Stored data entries
>>
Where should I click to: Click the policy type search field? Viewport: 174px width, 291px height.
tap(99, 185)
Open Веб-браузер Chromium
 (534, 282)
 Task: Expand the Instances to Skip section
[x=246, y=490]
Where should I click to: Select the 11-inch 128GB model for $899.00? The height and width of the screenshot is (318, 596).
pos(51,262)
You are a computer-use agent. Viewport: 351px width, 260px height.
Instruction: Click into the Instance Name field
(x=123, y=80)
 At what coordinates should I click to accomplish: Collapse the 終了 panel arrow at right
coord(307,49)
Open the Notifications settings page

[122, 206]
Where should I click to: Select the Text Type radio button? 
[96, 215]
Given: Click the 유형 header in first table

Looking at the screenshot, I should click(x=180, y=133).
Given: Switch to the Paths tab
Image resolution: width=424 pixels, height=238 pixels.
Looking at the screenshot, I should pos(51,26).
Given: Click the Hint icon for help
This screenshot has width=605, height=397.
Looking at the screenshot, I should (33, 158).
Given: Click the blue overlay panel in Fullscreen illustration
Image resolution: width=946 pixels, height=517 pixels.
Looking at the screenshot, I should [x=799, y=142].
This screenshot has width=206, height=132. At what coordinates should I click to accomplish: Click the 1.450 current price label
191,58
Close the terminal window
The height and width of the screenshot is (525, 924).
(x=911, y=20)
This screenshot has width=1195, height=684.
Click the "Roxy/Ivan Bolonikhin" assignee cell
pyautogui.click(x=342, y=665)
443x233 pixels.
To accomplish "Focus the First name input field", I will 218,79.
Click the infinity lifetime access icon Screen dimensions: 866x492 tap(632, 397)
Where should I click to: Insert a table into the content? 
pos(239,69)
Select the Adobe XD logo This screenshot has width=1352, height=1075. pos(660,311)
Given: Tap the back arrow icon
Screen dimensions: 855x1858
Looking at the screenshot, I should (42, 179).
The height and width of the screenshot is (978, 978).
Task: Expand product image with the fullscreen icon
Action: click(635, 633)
<<
Reproduce all of the entries above verbatim.

## TASK ANSWER:
Where should I click to: Click the policy type search field? Viewport: 174px width, 291px height.
tap(99, 185)
Open Веб-браузер Chromium
 (534, 282)
 Task: Expand the Instances to Skip section
[x=246, y=490]
Where should I click to: Select the 11-inch 128GB model for $899.00? The height and width of the screenshot is (318, 596).
pos(51,262)
You are a computer-use agent. Viewport: 351px width, 260px height.
Instruction: Click into the Instance Name field
(x=123, y=80)
 At what coordinates should I click to accomplish: Collapse the 終了 panel arrow at right
coord(307,49)
Open the Notifications settings page

[122, 206]
Where should I click to: Select the Text Type radio button? 
[96, 215]
Given: Click the 유형 header in first table

Looking at the screenshot, I should click(x=180, y=133).
Given: Switch to the Paths tab
Image resolution: width=424 pixels, height=238 pixels.
Looking at the screenshot, I should pos(51,26).
Given: Click the Hint icon for help
This screenshot has width=605, height=397.
Looking at the screenshot, I should (33, 158).
Given: Click the blue overlay panel in Fullscreen illustration
Image resolution: width=946 pixels, height=517 pixels.
Looking at the screenshot, I should [x=799, y=142].
This screenshot has width=206, height=132. At what coordinates should I click to accomplish: Click the 1.450 current price label
191,58
Close the terminal window
The height and width of the screenshot is (525, 924).
(x=911, y=20)
This screenshot has width=1195, height=684.
Click the "Roxy/Ivan Bolonikhin" assignee cell
pyautogui.click(x=342, y=665)
443x233 pixels.
To accomplish "Focus the First name input field", I will 218,79.
Click the infinity lifetime access icon Screen dimensions: 866x492 tap(632, 397)
Where should I click to: Insert a table into the content? 
pos(239,69)
Select the Adobe XD logo This screenshot has width=1352, height=1075. pos(660,311)
Given: Tap the back arrow icon
Screen dimensions: 855x1858
Looking at the screenshot, I should (42, 179).
The height and width of the screenshot is (978, 978).
Task: Expand product image with the fullscreen icon
Action: click(635, 633)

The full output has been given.